In two separate ceremonial acts yesterday, I:
1. picked up the last scrap of wrapping paper (I think) from my floor
2. opened up my brand spanking new planner
I love love love the feeling of hope and promise that comes with starting a new planner each year. This year, I got a fancypants one in a pretty box, and I ordered some color-coded pens to categorize my tasks (realistically, that'll last about 2 days, but it's fun for now).
For once, I also filled in the goals page at the beginning of the planner!
I've been thinking about goals quite a bit lately. I recently started working as a PRN (which is just medical speak for substitute) dietitian at three local hospitals. I mostly see inpatients in this role, but I occasionally see outpatients.
My outpatients, especially, have been asking a lot about resolutions in the past few weeks. I also had the opportunity to share my thoughts on goals and resolutions on the radio last week.
One of the questions I've gotten a lot (including in my interview) is what kinds of mistakes people make when setting resolutions. I think this is a very good question, because of the 45% of Americans who usually make resolutions, only 8% achieve their resolution each year.

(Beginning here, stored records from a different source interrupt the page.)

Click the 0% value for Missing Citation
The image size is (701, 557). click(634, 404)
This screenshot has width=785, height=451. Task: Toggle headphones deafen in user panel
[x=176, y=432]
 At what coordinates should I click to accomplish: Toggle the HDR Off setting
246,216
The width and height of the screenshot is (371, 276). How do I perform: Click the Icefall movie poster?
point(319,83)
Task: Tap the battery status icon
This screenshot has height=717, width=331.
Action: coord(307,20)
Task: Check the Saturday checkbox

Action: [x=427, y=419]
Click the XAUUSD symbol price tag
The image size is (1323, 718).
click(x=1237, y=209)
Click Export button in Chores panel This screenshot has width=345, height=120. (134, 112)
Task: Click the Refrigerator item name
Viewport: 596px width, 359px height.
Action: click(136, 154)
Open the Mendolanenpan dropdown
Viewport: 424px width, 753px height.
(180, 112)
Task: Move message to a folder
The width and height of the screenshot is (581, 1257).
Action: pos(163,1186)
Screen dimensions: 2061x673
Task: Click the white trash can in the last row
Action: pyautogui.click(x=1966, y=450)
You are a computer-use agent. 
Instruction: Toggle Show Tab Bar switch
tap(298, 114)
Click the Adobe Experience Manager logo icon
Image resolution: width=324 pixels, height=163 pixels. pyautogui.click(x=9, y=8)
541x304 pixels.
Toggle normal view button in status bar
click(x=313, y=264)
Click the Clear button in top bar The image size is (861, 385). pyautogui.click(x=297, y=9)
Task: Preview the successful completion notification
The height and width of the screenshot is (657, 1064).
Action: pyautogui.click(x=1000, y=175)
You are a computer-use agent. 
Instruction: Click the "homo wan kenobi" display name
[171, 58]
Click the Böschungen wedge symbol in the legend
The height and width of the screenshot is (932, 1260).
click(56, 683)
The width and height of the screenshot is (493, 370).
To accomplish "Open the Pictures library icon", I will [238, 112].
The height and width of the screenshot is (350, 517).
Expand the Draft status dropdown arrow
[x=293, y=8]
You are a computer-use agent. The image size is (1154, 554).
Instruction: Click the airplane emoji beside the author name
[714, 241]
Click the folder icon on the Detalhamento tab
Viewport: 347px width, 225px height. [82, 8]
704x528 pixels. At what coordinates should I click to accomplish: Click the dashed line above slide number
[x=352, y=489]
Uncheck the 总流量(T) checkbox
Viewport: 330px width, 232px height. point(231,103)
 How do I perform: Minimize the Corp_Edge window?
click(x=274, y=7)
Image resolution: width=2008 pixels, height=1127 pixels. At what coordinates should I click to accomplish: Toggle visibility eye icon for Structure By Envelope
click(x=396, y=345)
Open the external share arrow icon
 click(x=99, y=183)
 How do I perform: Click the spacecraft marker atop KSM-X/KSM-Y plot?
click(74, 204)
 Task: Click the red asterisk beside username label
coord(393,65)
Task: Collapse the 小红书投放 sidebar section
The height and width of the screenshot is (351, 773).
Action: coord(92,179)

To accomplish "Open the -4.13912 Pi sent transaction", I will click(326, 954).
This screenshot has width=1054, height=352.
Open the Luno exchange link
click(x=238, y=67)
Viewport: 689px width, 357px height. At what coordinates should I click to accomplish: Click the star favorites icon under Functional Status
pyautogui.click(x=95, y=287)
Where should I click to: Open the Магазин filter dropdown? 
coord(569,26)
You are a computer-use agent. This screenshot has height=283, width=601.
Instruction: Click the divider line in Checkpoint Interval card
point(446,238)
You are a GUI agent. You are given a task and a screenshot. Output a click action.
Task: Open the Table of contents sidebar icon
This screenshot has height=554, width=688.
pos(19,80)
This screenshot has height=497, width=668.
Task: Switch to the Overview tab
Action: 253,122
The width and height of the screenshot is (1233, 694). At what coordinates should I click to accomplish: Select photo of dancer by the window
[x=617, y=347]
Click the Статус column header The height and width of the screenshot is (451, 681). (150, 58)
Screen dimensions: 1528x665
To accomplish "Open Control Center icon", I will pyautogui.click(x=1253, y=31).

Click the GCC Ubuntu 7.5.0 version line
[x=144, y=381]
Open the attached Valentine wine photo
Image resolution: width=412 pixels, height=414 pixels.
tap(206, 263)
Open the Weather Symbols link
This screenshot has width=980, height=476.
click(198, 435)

So where do people go wrong with their resolutions (or at least, their nutrition resolutions)?
In my opinion, the biggest success-killer is an all-or-nothing mentality. Friends, most of us simply try to do too much when setting goals for healthy living. And then what happens? We get frustrated or bored with our resolution, and we revolt.
Have you ever decided you were going to use New Year's as an opportunity to completely overhaul your diet? Have you ever resolved to lose 40 pounds in a month, or to quit chocolate cold turkey? Have you ever had one minor slip from your meal plan and decided you were going to just get back on the wagon tomorrow/after the weekend/after the holidays? And how successful are you, typically, at getting back on that wagon?
Self-help author (and St. Louis native--yay!) Robert Collier famously said, "Success is the sum of small efforts, repeated day in and day out."
SMALL EFFORTS, REPEATED DAY IN AND DAY OUT, PEOPLE!
Resolving to eat completely "clean" is not a small effort. Going cold turkey on a specific food or an entire food group is not a small effort. Losing a bajillion pounds between January and Spring Break is most certainly not a small effort.
Let's say you are an ambitious person. How can you make meaningful change without setting yourself up for failure?
Focus on specific behaviors and habits, and make changes that you can stick with every single day.
Want to clean up your diet? Awesome! How, exactly, are you going to do that so it doesn't make you crazy? Do you hit the office candy jar 3 times per day? Maybe you replace two of those visits with a couple of grapes. Do you have a significant amount of weight to lose? Maybe you start by tracking your intake every day.
Small efforts, repeated day in and day out. Once you master one small effort, add a second one! Success begets success (could I throw in another cliche tonight? I'll stop, I promise).
But what happens if you are not successful?
Forgive yourself and get right back on track. Say you eat a large helping of Holidrizzle when you're not even hungry. RESIST THE URGE to eat the rest of the bag to get it out of the house (yep, I've done it)! Put it away (heck, throw it away!) and get right back on track with your healthy habit.
And what if you start habitually attacking the Holidrizzle when you've resolved to clean up your diet?
Maybe you need to reevaluate your goal. Perhaps it's just not the right goal for you right now. This is not to say you can't revisit it later! Try a different goal, and see how you do with it. Find one that you can stick with every day, that doesn't make you miserable.
Because, really, isn't the point of goal-setting to be more healthy and happy?
Speaking of that, happy and healthy New Year, friends!